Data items
_ _ _ _ _

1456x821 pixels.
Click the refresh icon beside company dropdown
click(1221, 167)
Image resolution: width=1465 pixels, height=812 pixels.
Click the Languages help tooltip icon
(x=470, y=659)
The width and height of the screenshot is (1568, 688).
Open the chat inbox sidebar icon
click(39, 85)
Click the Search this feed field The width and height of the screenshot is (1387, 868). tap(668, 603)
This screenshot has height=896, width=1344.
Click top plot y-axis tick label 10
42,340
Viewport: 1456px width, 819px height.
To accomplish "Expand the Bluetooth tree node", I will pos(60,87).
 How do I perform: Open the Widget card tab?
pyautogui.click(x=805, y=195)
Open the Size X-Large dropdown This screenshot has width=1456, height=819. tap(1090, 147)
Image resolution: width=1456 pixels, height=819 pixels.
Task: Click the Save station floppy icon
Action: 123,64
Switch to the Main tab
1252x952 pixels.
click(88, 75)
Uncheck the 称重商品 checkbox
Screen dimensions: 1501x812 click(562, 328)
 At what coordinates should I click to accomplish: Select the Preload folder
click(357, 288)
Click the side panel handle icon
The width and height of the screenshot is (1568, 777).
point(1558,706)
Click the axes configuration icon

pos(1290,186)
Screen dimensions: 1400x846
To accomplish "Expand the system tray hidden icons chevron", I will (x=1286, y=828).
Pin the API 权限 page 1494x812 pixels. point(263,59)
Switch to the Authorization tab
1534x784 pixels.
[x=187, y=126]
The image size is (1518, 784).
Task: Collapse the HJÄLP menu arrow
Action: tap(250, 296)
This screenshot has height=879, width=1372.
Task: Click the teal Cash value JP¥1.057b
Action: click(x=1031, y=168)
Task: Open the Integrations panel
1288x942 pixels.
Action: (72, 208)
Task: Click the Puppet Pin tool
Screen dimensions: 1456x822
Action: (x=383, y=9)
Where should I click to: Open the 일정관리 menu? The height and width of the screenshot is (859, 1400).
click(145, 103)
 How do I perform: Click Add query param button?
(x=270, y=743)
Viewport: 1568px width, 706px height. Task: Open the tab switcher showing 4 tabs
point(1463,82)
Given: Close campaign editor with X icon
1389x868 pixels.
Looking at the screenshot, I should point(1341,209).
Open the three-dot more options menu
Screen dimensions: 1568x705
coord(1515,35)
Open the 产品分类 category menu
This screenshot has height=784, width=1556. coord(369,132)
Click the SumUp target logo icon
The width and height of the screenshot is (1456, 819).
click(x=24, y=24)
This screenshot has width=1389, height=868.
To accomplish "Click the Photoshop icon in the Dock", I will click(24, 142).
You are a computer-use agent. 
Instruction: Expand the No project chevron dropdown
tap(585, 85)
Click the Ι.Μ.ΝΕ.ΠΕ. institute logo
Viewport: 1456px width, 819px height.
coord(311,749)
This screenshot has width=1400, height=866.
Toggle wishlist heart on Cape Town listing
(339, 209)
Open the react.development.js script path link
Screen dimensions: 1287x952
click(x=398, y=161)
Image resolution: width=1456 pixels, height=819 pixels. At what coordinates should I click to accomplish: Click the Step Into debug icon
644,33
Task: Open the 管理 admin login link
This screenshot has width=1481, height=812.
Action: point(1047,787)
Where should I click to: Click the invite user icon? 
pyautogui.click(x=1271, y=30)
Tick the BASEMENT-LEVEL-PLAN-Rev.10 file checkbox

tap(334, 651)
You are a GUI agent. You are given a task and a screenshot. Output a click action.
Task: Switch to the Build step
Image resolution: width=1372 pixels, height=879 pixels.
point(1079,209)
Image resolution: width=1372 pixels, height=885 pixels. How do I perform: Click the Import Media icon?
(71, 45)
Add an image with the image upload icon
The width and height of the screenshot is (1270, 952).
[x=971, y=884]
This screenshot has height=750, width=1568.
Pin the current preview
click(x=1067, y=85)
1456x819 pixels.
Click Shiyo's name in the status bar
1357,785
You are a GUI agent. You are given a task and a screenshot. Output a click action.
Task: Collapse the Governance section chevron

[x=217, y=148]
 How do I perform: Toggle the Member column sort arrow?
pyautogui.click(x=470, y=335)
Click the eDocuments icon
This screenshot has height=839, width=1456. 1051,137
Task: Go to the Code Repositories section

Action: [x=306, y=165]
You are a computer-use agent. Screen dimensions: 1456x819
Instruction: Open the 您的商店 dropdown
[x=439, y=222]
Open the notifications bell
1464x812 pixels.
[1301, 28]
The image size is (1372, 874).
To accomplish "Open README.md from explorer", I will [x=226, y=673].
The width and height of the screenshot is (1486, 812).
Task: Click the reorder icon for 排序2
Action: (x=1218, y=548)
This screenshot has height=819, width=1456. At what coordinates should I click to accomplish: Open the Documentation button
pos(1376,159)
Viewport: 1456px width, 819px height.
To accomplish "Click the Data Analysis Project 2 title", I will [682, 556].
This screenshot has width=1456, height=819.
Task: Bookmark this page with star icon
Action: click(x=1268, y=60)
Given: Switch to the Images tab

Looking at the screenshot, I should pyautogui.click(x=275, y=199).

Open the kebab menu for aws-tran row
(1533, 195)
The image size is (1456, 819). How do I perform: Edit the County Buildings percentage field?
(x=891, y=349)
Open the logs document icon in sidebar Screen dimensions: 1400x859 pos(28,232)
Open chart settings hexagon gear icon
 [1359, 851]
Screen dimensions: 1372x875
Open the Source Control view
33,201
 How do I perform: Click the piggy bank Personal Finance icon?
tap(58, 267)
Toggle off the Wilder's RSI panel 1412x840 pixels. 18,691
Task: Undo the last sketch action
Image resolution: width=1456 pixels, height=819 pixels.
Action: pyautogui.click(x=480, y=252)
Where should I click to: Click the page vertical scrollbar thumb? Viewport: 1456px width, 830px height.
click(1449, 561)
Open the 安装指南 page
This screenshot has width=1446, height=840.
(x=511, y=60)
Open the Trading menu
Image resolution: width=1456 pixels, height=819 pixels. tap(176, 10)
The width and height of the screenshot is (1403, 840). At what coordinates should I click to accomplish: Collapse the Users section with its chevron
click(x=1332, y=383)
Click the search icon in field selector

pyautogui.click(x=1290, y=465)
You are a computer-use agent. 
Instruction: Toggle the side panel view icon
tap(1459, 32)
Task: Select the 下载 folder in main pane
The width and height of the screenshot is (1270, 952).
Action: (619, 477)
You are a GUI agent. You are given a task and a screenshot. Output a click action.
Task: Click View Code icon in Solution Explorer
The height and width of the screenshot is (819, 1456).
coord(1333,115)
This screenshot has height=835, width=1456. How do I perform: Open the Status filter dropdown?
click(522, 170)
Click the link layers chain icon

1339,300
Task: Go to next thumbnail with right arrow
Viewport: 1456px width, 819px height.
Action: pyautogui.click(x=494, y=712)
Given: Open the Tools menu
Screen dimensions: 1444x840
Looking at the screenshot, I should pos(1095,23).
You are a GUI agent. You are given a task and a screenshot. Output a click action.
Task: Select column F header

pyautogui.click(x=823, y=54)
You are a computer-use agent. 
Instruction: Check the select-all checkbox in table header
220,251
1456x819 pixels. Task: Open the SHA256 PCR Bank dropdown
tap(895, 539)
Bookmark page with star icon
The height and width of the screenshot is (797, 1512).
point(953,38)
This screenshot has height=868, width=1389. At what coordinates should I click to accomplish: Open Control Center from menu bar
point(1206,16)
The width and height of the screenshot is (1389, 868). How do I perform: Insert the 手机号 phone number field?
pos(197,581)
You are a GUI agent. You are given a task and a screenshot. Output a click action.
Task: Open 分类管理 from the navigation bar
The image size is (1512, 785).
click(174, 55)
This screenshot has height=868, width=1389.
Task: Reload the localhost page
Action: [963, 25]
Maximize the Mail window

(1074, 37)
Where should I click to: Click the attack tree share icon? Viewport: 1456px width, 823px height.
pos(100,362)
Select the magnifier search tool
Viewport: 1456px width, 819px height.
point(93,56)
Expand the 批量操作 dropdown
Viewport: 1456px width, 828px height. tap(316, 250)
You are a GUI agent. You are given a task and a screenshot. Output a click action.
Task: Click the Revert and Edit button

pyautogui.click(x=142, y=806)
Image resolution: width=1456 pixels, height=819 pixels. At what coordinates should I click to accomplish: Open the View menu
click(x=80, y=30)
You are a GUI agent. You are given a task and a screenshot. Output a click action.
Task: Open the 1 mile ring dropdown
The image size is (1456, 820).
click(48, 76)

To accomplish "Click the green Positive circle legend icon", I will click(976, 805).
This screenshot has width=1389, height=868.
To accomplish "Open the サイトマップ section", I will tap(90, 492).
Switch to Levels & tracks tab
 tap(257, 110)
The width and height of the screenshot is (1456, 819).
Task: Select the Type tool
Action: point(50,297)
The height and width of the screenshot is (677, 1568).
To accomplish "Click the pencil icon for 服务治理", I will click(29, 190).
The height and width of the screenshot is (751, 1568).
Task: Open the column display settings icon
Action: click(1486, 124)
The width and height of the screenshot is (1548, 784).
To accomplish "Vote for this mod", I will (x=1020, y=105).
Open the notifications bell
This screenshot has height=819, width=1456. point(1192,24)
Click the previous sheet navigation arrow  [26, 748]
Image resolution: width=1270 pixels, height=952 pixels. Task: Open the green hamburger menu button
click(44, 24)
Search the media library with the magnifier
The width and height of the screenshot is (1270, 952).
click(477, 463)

_ _ _ _ _

Copy every line above that includes the string "logo".

Click the SumUp target logo icon
Click the Ι.Μ.ΝΕ.ΠΕ. institute logo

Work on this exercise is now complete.